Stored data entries

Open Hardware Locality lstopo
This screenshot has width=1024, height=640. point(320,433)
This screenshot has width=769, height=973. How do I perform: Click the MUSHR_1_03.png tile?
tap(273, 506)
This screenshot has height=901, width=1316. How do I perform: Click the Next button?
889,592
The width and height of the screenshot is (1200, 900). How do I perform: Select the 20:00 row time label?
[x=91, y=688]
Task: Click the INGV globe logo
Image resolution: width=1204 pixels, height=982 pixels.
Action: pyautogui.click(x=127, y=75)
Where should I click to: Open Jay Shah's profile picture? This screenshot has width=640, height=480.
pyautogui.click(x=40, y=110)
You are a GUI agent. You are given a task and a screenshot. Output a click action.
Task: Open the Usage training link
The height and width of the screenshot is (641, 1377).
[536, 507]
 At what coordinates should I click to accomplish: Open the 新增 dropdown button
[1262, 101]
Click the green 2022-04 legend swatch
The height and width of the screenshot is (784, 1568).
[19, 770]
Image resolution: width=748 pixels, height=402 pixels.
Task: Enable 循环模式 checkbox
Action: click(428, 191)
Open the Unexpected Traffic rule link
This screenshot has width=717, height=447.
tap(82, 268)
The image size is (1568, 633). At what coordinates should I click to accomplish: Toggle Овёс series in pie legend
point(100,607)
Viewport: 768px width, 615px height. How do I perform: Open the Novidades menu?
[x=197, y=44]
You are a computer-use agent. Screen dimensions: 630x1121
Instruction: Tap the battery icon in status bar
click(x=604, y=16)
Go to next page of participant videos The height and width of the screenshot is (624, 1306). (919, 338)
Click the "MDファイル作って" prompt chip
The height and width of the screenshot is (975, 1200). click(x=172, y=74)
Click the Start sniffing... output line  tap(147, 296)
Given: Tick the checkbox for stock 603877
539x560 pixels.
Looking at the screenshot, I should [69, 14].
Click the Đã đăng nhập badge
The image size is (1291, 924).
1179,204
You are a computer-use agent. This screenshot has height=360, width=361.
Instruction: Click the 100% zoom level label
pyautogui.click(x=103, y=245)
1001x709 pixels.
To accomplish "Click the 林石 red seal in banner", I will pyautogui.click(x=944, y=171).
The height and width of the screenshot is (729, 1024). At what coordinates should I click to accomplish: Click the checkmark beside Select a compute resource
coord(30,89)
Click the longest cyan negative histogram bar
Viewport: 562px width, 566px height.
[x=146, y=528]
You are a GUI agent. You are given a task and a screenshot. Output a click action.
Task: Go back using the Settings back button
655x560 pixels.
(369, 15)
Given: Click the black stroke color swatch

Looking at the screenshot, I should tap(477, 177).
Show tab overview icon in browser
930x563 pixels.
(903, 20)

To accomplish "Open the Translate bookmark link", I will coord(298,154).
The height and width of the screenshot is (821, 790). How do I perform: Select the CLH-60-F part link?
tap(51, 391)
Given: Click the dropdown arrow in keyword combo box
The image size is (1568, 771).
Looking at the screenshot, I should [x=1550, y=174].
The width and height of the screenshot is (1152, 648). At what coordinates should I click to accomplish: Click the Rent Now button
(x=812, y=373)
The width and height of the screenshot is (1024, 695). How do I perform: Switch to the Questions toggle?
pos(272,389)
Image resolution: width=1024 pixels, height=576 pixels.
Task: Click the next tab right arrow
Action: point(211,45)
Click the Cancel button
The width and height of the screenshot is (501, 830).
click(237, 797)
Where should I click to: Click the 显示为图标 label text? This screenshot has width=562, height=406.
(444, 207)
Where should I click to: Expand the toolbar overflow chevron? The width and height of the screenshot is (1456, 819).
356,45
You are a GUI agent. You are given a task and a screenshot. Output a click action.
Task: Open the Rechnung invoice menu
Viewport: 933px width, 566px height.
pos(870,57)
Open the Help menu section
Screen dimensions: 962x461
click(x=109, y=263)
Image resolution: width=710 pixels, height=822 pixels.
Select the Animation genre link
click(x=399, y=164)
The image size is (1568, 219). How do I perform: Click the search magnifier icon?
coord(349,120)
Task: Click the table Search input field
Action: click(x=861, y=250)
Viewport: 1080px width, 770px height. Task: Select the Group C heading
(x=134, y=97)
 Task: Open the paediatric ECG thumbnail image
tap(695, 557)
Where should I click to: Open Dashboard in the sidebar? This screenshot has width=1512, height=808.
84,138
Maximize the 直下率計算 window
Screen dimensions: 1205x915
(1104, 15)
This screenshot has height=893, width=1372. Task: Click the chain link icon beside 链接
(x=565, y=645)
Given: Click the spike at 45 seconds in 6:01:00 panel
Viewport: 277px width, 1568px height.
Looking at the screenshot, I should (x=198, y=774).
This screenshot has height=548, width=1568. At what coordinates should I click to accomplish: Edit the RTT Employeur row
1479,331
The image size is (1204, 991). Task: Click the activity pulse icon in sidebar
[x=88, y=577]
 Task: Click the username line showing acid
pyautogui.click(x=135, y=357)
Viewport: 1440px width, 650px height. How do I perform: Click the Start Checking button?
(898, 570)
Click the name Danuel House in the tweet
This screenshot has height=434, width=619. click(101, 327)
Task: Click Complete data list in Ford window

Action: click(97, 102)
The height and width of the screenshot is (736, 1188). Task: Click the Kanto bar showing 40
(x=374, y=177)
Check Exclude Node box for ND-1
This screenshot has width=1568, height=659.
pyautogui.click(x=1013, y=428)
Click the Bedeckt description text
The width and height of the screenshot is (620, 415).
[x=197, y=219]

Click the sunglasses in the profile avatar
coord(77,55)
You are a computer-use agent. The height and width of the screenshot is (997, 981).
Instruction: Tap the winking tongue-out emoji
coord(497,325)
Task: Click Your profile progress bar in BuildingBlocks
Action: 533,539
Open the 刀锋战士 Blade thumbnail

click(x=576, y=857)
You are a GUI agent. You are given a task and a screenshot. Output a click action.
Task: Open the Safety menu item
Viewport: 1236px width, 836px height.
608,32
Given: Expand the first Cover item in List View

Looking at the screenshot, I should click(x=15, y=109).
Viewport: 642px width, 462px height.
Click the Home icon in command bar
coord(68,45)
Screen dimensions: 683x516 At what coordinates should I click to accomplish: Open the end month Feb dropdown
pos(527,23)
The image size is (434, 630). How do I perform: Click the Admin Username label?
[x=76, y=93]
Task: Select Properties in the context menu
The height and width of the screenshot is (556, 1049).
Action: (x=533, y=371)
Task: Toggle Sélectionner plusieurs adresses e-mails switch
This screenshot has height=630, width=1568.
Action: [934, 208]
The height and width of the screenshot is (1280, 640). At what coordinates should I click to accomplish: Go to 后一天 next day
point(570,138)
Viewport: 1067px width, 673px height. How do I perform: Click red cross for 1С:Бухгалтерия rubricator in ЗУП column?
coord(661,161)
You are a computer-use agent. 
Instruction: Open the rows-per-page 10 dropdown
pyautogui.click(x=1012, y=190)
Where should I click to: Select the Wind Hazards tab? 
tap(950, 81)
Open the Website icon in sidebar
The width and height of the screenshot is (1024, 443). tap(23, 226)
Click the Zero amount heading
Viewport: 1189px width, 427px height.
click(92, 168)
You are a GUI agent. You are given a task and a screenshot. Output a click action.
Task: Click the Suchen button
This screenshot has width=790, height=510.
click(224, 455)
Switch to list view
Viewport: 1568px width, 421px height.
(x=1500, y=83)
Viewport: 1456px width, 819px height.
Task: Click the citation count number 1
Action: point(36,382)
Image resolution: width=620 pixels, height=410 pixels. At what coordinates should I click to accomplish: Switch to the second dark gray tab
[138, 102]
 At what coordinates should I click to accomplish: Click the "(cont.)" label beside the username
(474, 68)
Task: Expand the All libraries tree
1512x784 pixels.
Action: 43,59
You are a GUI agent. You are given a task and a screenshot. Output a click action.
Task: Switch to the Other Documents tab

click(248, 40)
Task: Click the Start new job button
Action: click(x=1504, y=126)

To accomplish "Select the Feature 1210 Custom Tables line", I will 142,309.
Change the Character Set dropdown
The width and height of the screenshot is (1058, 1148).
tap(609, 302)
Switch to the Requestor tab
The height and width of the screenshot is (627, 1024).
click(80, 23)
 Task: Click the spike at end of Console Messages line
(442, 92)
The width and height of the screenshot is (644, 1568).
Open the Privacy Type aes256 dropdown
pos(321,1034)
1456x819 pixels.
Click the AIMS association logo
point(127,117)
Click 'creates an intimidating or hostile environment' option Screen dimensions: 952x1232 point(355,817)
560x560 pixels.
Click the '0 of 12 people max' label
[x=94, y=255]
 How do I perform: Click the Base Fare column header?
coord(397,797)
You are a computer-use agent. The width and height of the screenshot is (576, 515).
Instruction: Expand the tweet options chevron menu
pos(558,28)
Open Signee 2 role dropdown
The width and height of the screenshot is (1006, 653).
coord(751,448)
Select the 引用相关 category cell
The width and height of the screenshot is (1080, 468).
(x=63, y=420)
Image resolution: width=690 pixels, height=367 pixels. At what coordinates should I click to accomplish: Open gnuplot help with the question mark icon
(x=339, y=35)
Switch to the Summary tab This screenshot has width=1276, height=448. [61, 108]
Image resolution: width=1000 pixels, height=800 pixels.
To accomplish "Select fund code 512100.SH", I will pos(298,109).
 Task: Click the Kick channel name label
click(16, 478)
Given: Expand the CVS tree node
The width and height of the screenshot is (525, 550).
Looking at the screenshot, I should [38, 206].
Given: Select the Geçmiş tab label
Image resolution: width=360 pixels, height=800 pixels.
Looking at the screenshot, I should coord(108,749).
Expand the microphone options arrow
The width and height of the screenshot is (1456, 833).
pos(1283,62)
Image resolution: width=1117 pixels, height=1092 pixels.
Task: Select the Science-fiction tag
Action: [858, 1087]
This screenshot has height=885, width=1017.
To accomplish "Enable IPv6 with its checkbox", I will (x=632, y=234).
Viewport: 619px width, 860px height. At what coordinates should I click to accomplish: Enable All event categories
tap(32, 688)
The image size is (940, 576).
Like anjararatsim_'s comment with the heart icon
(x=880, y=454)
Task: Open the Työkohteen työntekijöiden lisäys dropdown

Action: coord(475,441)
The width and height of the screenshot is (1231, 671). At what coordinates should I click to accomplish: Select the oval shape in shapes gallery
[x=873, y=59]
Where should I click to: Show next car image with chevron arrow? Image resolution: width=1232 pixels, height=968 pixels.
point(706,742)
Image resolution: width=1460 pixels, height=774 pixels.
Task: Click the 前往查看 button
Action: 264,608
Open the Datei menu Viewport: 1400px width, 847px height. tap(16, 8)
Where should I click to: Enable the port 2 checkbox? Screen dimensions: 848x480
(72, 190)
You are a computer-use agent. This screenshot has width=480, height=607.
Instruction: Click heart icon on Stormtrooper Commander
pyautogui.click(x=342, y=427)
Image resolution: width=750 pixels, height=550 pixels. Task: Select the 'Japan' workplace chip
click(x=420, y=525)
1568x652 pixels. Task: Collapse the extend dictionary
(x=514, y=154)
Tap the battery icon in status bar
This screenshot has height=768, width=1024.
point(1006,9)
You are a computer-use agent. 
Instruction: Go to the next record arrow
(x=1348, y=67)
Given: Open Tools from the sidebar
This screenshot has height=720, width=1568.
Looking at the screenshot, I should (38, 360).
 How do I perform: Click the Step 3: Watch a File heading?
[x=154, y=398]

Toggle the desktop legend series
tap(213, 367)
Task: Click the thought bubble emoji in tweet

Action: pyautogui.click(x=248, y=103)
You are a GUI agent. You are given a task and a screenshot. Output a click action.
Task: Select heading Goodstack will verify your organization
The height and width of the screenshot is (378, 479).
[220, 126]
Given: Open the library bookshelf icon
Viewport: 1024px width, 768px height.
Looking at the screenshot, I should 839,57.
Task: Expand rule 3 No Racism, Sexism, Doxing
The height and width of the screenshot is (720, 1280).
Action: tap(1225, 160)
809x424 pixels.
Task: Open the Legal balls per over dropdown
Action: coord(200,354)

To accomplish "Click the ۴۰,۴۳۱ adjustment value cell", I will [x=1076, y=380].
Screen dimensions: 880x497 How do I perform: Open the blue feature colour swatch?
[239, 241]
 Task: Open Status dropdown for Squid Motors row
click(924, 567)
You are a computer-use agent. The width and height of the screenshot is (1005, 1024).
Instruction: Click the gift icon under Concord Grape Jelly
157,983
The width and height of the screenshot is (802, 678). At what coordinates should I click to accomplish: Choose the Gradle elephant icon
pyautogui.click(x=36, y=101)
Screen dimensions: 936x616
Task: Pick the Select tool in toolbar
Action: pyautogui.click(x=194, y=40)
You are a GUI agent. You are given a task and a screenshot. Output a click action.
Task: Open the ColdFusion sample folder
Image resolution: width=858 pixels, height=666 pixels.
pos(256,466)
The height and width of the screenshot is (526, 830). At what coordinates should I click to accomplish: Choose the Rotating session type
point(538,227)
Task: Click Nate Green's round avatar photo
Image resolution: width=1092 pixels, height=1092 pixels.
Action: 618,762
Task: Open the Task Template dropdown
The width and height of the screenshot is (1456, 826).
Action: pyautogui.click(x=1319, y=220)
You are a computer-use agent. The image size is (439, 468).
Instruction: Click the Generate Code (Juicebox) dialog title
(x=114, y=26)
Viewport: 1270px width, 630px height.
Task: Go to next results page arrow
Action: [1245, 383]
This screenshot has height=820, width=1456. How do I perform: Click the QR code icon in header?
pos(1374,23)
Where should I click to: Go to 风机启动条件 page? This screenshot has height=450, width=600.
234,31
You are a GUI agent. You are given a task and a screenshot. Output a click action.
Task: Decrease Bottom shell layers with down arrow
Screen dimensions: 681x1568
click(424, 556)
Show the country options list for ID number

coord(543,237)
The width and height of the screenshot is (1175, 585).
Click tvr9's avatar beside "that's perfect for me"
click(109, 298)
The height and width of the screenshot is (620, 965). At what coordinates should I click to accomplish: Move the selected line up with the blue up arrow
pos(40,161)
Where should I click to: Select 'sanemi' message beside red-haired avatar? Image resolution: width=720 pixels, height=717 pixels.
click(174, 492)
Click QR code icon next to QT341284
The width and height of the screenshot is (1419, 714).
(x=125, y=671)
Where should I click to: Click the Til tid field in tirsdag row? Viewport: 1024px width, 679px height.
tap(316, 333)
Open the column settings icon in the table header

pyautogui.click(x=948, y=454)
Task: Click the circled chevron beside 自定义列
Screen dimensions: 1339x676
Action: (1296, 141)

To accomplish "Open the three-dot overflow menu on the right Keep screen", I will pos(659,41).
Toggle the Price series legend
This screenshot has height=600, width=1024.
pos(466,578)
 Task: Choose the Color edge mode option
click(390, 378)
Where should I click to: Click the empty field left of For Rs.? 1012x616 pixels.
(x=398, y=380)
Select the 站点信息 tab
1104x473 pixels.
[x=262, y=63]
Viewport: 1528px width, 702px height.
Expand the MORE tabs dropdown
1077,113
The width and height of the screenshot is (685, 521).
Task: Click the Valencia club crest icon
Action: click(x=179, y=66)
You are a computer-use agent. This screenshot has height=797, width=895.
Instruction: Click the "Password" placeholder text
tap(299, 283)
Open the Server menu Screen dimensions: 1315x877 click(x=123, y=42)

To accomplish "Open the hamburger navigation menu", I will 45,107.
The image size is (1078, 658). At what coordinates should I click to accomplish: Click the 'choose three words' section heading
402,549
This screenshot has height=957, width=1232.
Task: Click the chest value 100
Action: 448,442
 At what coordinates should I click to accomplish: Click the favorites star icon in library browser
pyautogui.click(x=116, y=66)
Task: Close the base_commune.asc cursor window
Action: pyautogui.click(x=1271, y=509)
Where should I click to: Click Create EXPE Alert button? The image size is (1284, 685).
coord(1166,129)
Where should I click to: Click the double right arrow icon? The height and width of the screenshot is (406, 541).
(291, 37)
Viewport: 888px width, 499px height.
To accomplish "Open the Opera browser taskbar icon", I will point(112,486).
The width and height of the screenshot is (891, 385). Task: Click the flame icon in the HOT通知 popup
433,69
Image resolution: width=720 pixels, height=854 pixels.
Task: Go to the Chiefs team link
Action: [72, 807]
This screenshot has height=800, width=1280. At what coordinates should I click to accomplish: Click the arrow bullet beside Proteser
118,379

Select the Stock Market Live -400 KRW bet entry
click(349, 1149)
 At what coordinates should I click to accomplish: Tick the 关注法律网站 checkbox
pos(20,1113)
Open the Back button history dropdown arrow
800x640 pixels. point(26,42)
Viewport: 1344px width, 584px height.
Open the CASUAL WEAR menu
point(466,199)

**Problem to solve**
Using the records above, work out how many lines hold the string "tree"; answer with that number alone.

**Expected answer**
2